Fabric: "Here are patterns for common AI tasks"
goodboy: "Here's a pattern for behavior-first development"
| MCP | goodboy | |
|---|---|---|
| Layer | Tool integration standard | Communication standard |
| Problem | How agents connect to tools | How agents talk to non-technical users |
| Relationship | Complementary | Could use MCP for tool integrations |
Not competing, different layers. MCP standardizes how agents connect to Slack, GitHub, databases. goodboy standardizes how agents communicate with stakeholders.
Most tools suggest or encourage behavioral thinking. We enforce it.
The agent literally cannot respond without completing a valid behavioral map.
Not "please use behavioral language" (prompt).
But "you cannot output code" (hook blocks it at the system level).
Every other framework assumes technical literacy.
We assume nothing. If you can describe what should happen, you can use this.
Not docs that get stale. Not tests divorced from requirements.
The behavioral spec IS the test suite. They can't diverge.
Other tools: agent does work, shows you result
goodboy: agent must prove its thinking behaviorally before responding
The behavioral map catches flawed reasoning, not just flawed output.
If there's no user-visible behavior (building a database migration, optimizing queries, refactoring internal APIs), this tool isn't the right fit. Use regular Claude Code skills.
Some developers think better reading code than behavioral descriptions. That's fine! This is an additional interface, not a replacement.
The behavioral verification adds overhead (10-30% slower responses). If you're in early exploration mode and just want fast answers, disable behavior-first mode until you're ready to solidify specs.
goodboy generates tests and runs them. If your project doesn't have a test setup, you'll need to bootstrap that first (though the agent can help with that too).

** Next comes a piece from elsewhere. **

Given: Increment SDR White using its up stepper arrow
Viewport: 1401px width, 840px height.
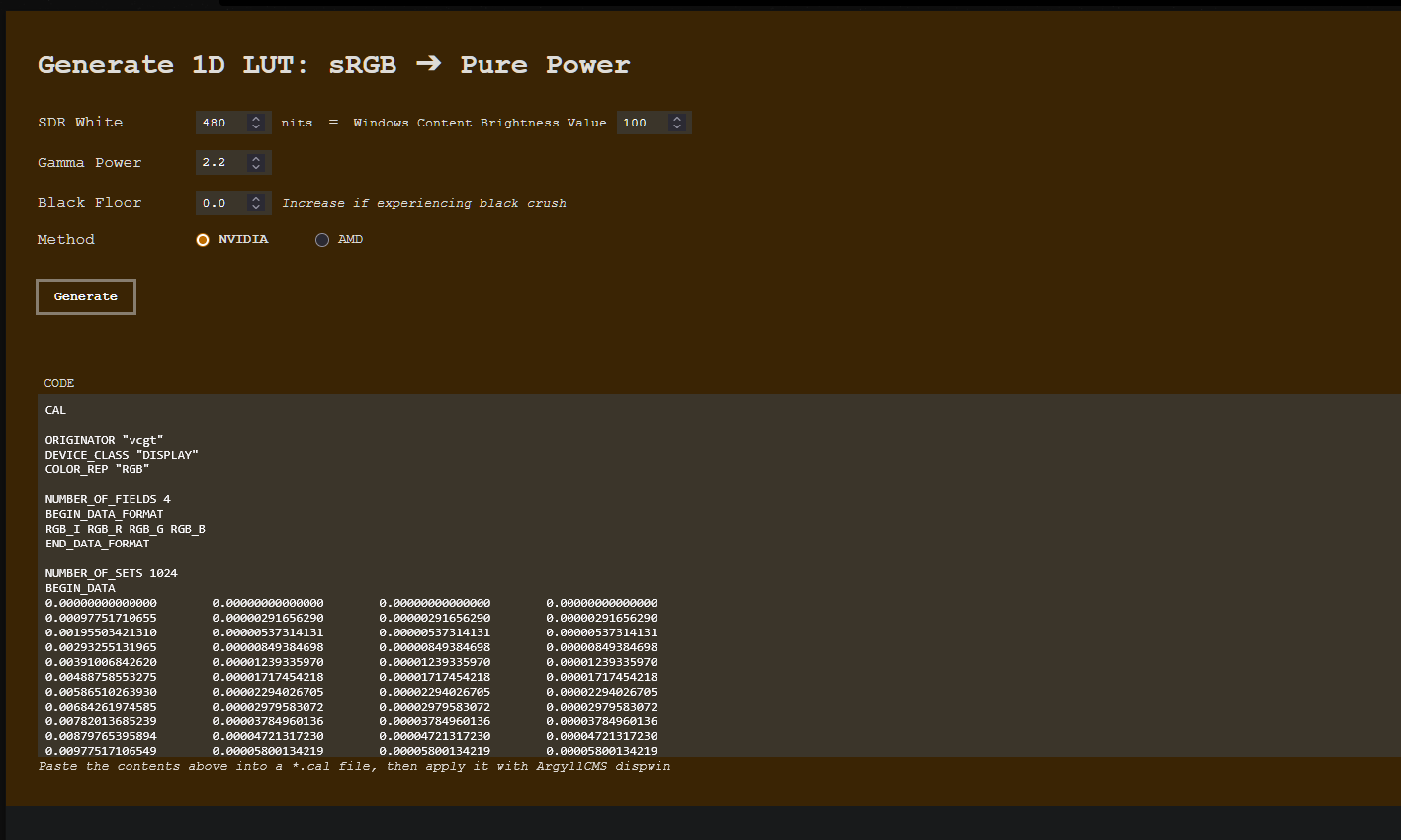Looking at the screenshot, I should [258, 118].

PMs, designers, QA, engineers all need to agree on behavior
Where user experience is critical and needs to be specified precisely
Where behavioral specs need to be documented and verified
The .feature files explain what the system does without code knowledge
Describe behaviors conversationally, agent generates specs + tests
Show behavioral maps, not code. Everyone understands.

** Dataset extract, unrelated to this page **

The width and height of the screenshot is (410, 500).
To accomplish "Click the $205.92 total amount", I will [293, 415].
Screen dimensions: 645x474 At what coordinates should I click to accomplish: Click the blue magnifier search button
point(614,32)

Technical Literacy Required
↑
|
AutoGen, CrewAI ● | ● Superpowers
LangChain ● | ● GitHub Copilot
|
----------------------- Developer Line -----------------------
|
| ● goodboy
| (You are here)
|
Jira, Notion ● |
Confluence ● |
↓
No Technical Knowledge Needed
Everyone else targets the top half. We're the only tool designed for the bottom half while maintaining the same code quality and test coverage as developer tools.
goodboy isn't replacing anything. It's the missing piece:
- Requirements tools (Jira) → goodboy → Development tools (Claude Code)
- Stakeholder language → goodboy → Code
- Behavioral specs → goodboy → Tests
It's the bridge between "what we want" and "what we built."
Choose the right tool for the job. For behavior specification with non-technical stakeholders, we think we're the right tool.